Crap. There it was, and I had heard it. No pretending I hadn’t.
But the traffic confusion. But OBaby in the back. But she’s probably just going right there. But she probably has far to go and my destinations are right here. But it would be awkward. But she’d probably say no anyway. (And finally…)
But we’re too far past her now.
4 more blocks, wait in line, medium Chai tea, pay, thanks and merry Christmas!
Allison, maybe she’s still there. Turn around if she is.
OK! OK! If she is still along the side of the road I will U-turn at the next signal and offer to help her. Sigh, feel conflicted, sip my $4 hot drink and adjust the air temperature control.
She wasn’t there. I looked hard. Traffic was flowing fine in the opposite direction, no signs of an older woman unsteady with her groceries (or possessions?) out in front of her.
Now come the truly conflicted feelings. Missed opportunity. Selfish. Unwilling. Unkind. Disobedient.
I sit in that place for a while, eventually feeling Grace but not having yet forgiven myself.
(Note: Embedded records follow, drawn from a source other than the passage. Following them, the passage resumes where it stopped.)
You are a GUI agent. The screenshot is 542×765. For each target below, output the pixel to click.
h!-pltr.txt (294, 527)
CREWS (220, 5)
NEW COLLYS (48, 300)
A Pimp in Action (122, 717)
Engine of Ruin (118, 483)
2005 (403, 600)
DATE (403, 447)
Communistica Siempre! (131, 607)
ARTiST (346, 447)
Then I find a parking spot and it’s off to get ham, champagne, and patience. Next time, I tell myself. Next time.
Ham, champagne, Christmas, January, early February now.
Costco bound, this time alone and for milk, eggs, shredded cheese, apples, graham crackers. I decide that I deserve a treat. On past the store to the drive-up cafe. Alone time and I am already feeling more decompressed.
There she is. Pushing her cart, snowslop, 4 lanes of traffic.
And the cars are moving left. My heart leaps.
Let’s do this.
I put on my hazards and I don’t get left. I pull over several yards ahead of her and get out. “Are you headed somewhere? Can I help you get there?”
Her name is Deb and she’s going only about a mile away and she wants to pay me. “You certainly cannot pay me, don’t be silly. Here, let me open the back and I’ll lift in your cart.”
The whole ride to her retired living apartment complex up the road (how often does she walk this route, I wonder?), she tells me that she wants to pay me and that she wishes her children were as helpful as me. She raised them, you know. But they’re busy now. They come, they do, but not often enough for grocery trips. She would really like to pay me, would I take a check? She could run up to her apartment and grab cash if I’d wait.
“Deb, please don’t worry about it. I’m just glad you’ll get there safe and warm.” I pull up to the entrance, open the back and lift out the cart. One last denial of any sort of repayment, a warm hug and I am on my way toward milk, eggs, shredded cheese, apples and graham crackers.
But mostly, I’m on my way toward growing, learning.
And I am thankful for second chances.